Their idea, since they are very happy with the current small town feeling of the place, is that it will be a place for people to work or possibly shop but not live. They don't want any new housing.
Now Jacobs was a big advocate of mixed use, so she wouldn't approve of this plan. But she is most famous for showing that the people, not big shots, should decide what is best for a neighborhood. Again, this is the dark side of that particular "Force."
And you don't have to go to Brisbane to find that dark side in action. The New Yorker piece kept referring to the "San Francisco problem" (which I would rather call the "Aspen problem") meaning the destructive effect of high rents due to the unreasonable popularity of a place. This too is a result of "the people" taking charge of planning and limiting growth, of them saying, "We like it the way it is right now."

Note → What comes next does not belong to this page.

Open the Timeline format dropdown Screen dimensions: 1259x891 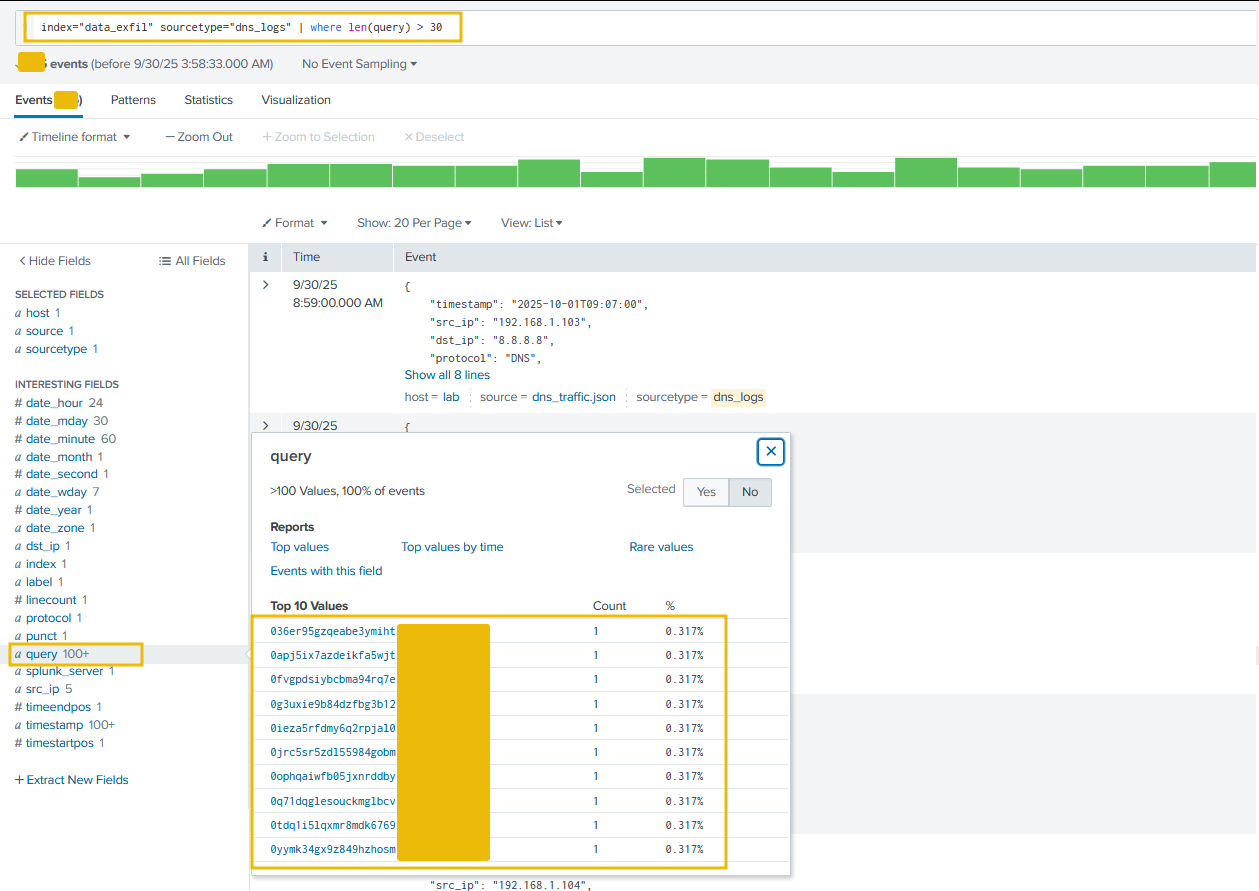pyautogui.click(x=75, y=137)
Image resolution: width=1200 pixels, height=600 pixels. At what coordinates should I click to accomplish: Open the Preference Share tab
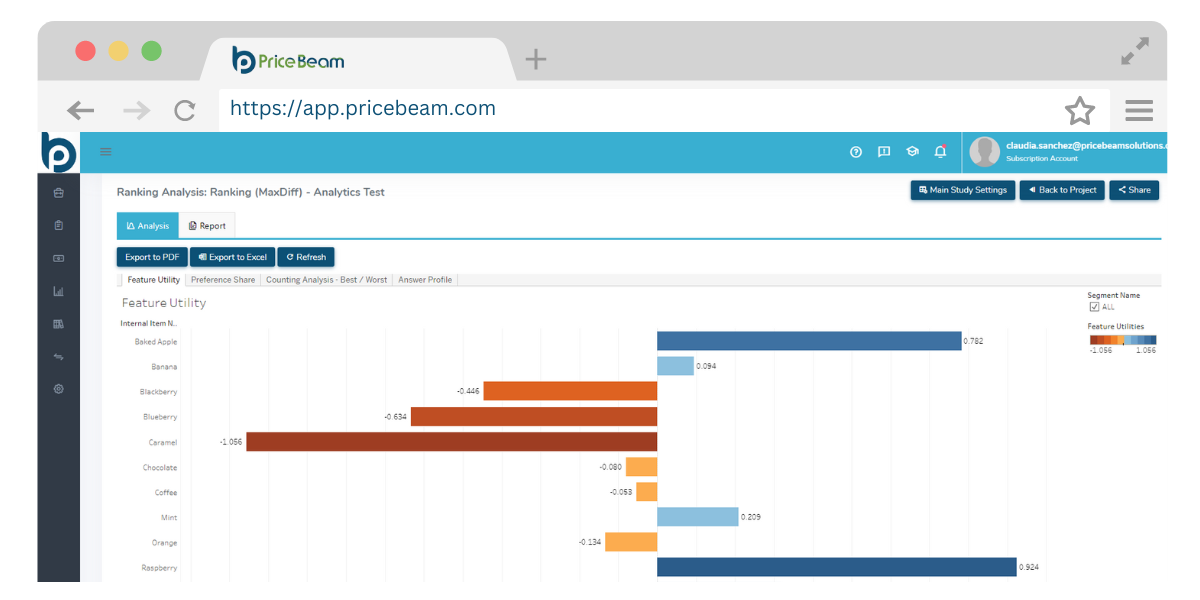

It's always dangerous to make statements about something you know nothing about, but I would be very much surprised if there weren't a large number of people who came to regret the tattoos they were so eager to get while in their teens. I'm too cheap and pain-averse to ever even consider getting a tattoo, but if that weren't true, I could imagine myself in my late teens borrowing a nice image from William Blake, for example. I don't hate William Blake now, but I also don't recall the last time I owned anything that included images of his work.
Cities are stuck with the zoning and other planning restrictions they've tattooed onto themselves by popular vote. And because people's identities are based on which side they were on for those battles, it's as hard to change those rules as it is to remove tattoos on skin. Harder really since in the case of a tattoo the owner just has to come to the decision that he's seen about all of that Blake image that they can stand and then come up with the cash to undo the deed.
The other thing Gopnik didn't get into in The New Yorker piece is the Henry George/monopoly-on-land aspect of the "San Francisco problem." And he really should have since Henry George wrote Progress and Poverty with SF -- after a major recession -- in mind. (And Henry George is something else that New York and San Francisco have in common.)
Greed is where Henry George's economics and the dark side of Jane Jacobs' citizen activism overlap. The people of Brisbane don't want thousands of new people trying to park on their streets. And anyone who owns property in SF wants to maximize the rent they receive even if they aren't required to do so by a new mortgage and high property taxes.
Henry George's property tax scheme would limit the increases in rents. (To a point. Building for greater density is always more expensive than building for lower density, so the resulting capital costs would still be passed along in the form of higher rents, but you would lose the speculative value of land and the personal greed portion of rents.)
Here we have yet another topic where I find myself imagining P.G. Wodehouse's Monty Bodkin alluding to "wheels within wheels." And now I want to re-read, not Jacobs or George but, "The Crime Wave at Blandings." Clearly there's a down side to having had an education that balanced philosophy with history and literature, with a bit of architecture thrown in.
...and the Great Books
And this is a problem for any "Great Books" curriculum, because how can you include all these authors? Whenever I've sat down to assemble my personal essential books list, it quickly becomes absurd. I can limit Jane Jacobs to two titles and Henry George to one, but where do you stop with P.G. Wodehouse?While I want to also add a couple Barbara Tuchman titles and some Germaine Greer, I don't want to remove any Classics. And Proust is a waste of time unless you commit to reading him twice. (In my opinion.) And then there are the writers of the Annales School -- what would King George III (or Henry, Duke of Gloucester) have said about them? "Another damned fat book...? Scribble, scribble, scribble, eh Mr. Braudel?"